A Gift of Dharma for 11.10.09
by Danny Fisher
Today’s quote comes to us from my former Naropa University professor Dr. Reginald A. Ray.
A professor at Naropa from 1974 until his retirement this year (and the institution’s first-ever full-time faculty hire), Reggie also served as Shambhala Mountain Center‘s first teacher-in-residence (from 1997-2004). He is currently the Spiritual Director of the Dharma Ocean Foundation, whose mission is to “embody, unfold, and widely offer the unique path to enlightenment taught by Chögyam Trungpa Rinpoche, creating a living continuity of the practicing lineage in our time.”

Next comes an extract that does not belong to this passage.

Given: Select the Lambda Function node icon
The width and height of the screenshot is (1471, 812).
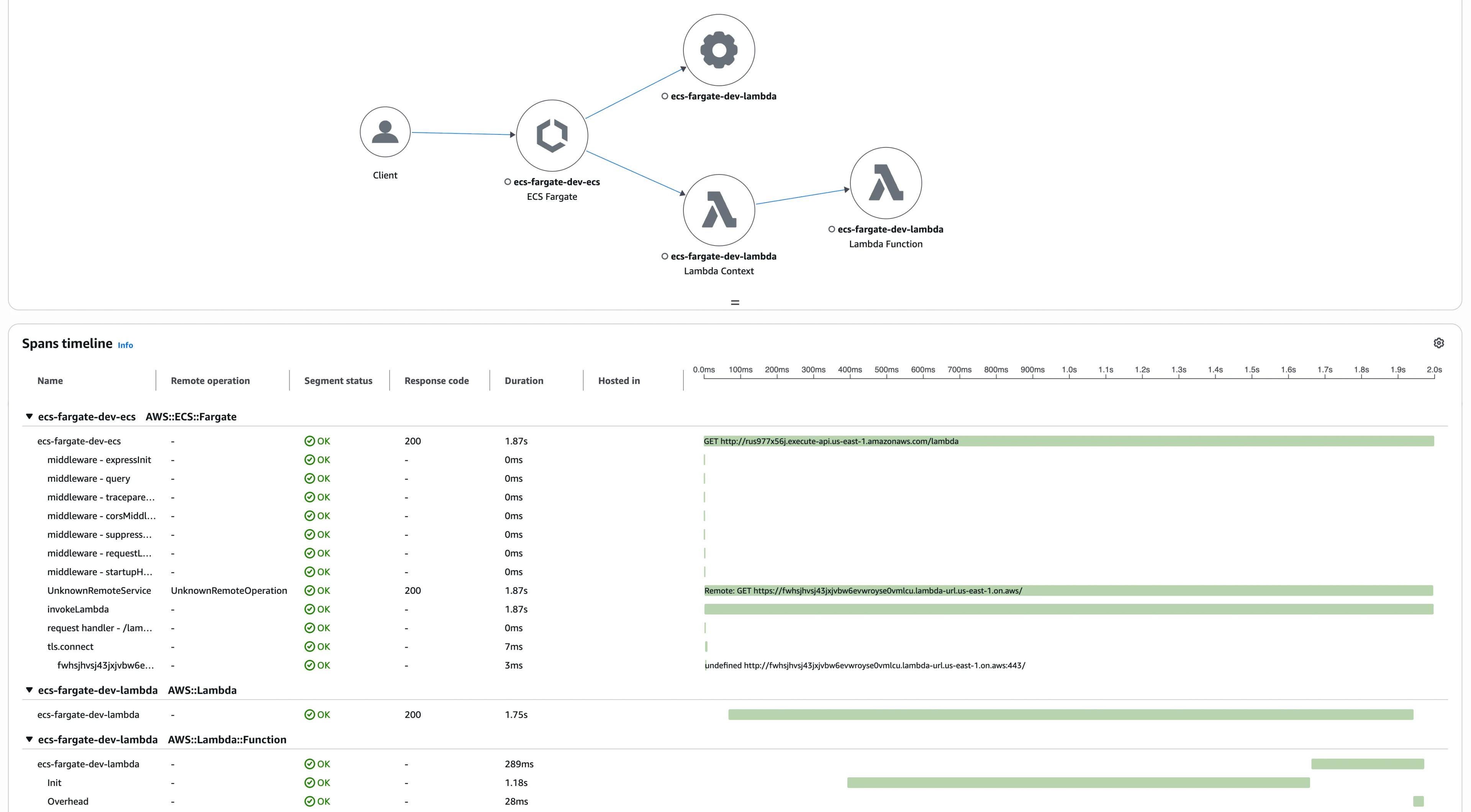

Reggie received his Ph.D. from the Divinity School at the University of Chicago in 1973, after completing his dissertation under the supervision of the legendary Mircea Eliade. A Fulbright-Hays fellowship enabled him to finish his thesis and study Tibetan in India, and he later received two National Endowment for the Humanities Senior Research Fellowships to support his subsequent work.
Reggie’s 1994 book Buddhist Saints in India: A Study in Buddhist Values and Orientations is generally regarded as an essential work in the modern academic study of Buddhism, and rightly so. In it, he examines paradigms of sainthood in the Buddhist canon, arguing that the traditionally “two-tiered” model for understanding Buddhism (which includes settled monastics and lay people) is incomplete, for it marginalizes the “forest renunciant” (or, ascetic practitioner living in solitude, devoted to meditation).
Drawing on his vast knowledge and considerable abilities as a scholar, Reggie has also written several works for a more practice-oriented audience. These include the so-unbelievably-good-I-can’t-possibly-recommend-them-enough works Indestructible Truth: The Living Spirituality of Tibetan Buddhism and Secret of the Vajra World: The Tantric Buddhism of Tibet, as well as In the Presence of Masters: Wisdom from 30 Contemporary Tibetan Buddhist Teachers, The Pocket Tibetan Buddhism Reader, and Touching Enlightenment: Finding Realization in the Body. He has also produced the audio programs Meditating With The Body: Six Tibetan Buddhist Meditations for Touching Enlightenment With the Body, Buddhist Tantra: Teachings and Practices for Touching Enlightenment With the Body, Your Breathing Body: Volume 1, and Your Breathing Body: Volume 2 with Sounds True.
I completed a dathün with Reggie from December 2003-January 2004 at Shambhala Mountain Center and took a handful of classes with him while I was a student at Naropa. I have an enormous amount of affection, appreciation, and respect for him.
Here’s the quote, which I found on a slip of paper about Reggie packaged with my copy of Meditating With The Body (but I can’t seem to find anywhere else):
The spiritual path is not based on who we want to be, but who we already are. Actually, who we are is far richer, more joyful and satisfying than anything we could possibly want to be.

When you think of all the agony that the world could have avoided if all people could take that sentiment to heart, one wants to weep for our ignorance. He is a wise man, indeed.